Case 2: The reservoir size is 560 m × 560 m × 137 m. The rest of the conditions in the geological model are set in the same way as in Case 1. In this case, a horizontal well is used for production, and five fractures are set in the model; the fractures are bi-wing fractures and pass through the whole TPL. As a reference scheme, the Fc is set to 200 mD∙m, and the grid where the fractures intersect the wellbore is appropriately refined.
Case 3: The reservoir size is 560 m × 560 m × 137 m. The remaining conditions in the geological model are the same as in Case 1. In this case, one injection and one production vertical well are used, and two vertical wells are set on both sides of the model diagonal. Two fractures are set in the model, and the fractures intersect each other in a “+” shape, passing through the whole TPL in the longitudinal direction.
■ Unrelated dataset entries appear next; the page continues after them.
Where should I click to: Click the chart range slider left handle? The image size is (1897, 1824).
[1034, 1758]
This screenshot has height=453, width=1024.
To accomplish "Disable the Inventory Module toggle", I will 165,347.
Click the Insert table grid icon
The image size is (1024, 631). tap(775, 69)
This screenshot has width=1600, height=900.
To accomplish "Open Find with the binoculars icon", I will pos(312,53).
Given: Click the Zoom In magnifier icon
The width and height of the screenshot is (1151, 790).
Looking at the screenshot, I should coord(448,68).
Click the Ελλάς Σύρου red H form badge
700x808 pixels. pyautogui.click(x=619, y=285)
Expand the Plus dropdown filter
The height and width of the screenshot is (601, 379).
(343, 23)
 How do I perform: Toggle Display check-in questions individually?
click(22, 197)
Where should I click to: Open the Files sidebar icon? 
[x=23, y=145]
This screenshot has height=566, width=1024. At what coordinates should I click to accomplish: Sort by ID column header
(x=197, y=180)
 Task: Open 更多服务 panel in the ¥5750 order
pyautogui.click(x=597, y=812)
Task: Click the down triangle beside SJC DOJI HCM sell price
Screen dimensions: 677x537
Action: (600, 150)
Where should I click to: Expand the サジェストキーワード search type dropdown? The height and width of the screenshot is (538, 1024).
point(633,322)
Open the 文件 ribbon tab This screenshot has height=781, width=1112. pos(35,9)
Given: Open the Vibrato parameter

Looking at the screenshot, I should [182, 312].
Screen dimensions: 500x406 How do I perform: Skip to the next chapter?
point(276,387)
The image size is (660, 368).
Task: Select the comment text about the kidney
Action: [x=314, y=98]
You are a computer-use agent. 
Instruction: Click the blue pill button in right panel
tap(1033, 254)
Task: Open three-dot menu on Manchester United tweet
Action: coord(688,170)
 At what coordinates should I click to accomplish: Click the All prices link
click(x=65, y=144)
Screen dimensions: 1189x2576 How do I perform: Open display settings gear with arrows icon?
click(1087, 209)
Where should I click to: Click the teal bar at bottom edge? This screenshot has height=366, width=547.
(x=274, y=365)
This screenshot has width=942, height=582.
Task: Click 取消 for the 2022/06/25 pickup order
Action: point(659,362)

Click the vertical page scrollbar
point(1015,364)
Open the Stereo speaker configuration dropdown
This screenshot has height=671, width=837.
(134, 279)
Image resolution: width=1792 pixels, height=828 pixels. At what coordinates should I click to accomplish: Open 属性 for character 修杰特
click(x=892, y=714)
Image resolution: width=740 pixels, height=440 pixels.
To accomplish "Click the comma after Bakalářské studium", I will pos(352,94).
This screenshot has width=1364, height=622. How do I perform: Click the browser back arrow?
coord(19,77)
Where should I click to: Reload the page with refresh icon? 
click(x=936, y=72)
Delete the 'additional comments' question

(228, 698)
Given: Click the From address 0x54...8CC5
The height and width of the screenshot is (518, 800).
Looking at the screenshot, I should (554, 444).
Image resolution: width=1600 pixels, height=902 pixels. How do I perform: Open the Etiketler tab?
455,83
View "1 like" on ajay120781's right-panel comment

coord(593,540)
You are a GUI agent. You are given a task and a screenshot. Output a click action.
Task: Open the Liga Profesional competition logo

As a reference scheme, the Fc is set to 500 mD∙m.
Figure 7 shows the comparison curves of the two models, with the simulation results presented in the form of gas production rates and cumulative gas production. The fitted results of EDFM simulation and LGR simulation are highly compatible with different extraction methods (vertical well, horizontal well, and one injection and one production with two vertical wells) and different fracture arrangements (vertical wells with double-wing fractures, horizontal wells with multiple sets of fractures, and “+” intersecting fractures). The errors of the three cases were statistically analyzed, in which the mean relative error (MRE) of each component was calculated as shown in Table 2.
To reflect the results of the visual comparison and to increase the persuasiveness of the model, Figure 8, Figure 9 and Figure 10 are placed as a comparative result of the physical field evolution (both selected as examples for the twelfth layer where the horizontal wellbore is located), from which the feasibility of the model in this study can also be visualized. This shows that the coupling of EDFM in the hydrate reservoir development model is successful and applicable to subsequent studies. For multi-stage fractured horizontal wells, where fracture complexity is high, EDFM offers an advantage due to its ability to model the interaction of multiple fractures along the wellbore without the need for fine grid resolution. This makes it ideal for simulating large-scale fracture networks and their contribution to overall well productivity. In practical applications, particularly in complex fractured reservoirs, a hybrid approach that combines EDFM for broader fracture networks and LGR for single fracture areas could provide the optimal balance between efficiency and accuracy.

4. Case Study

In this section, EDFM is used to construct a series of production models for different well types with fractures, and the effect of different parameters of the fracture on the production increase in these production models is analyzed. We consider that some reservoir stimulation regions can be formed around the fracture during hydraulic fracturing. Therefore, we set a relatively high-permeability stimulation reservoir volume (SRV) around the fracture by changing the permeability, and the permeability of these areas was set to 30 mD, as shown in Figure 11. As the permeability of SRVs in the field can be affected by a variety of factors, this permeability value is derived from empirical values. Depending on the type of well, the model can be classified into the production of vertical fractured wells, multi-stage fractured horizontal wells, and fractured spiral multilateral wells, where the spiral multilateral well is constructed by referring to the results of Mao et al. [66].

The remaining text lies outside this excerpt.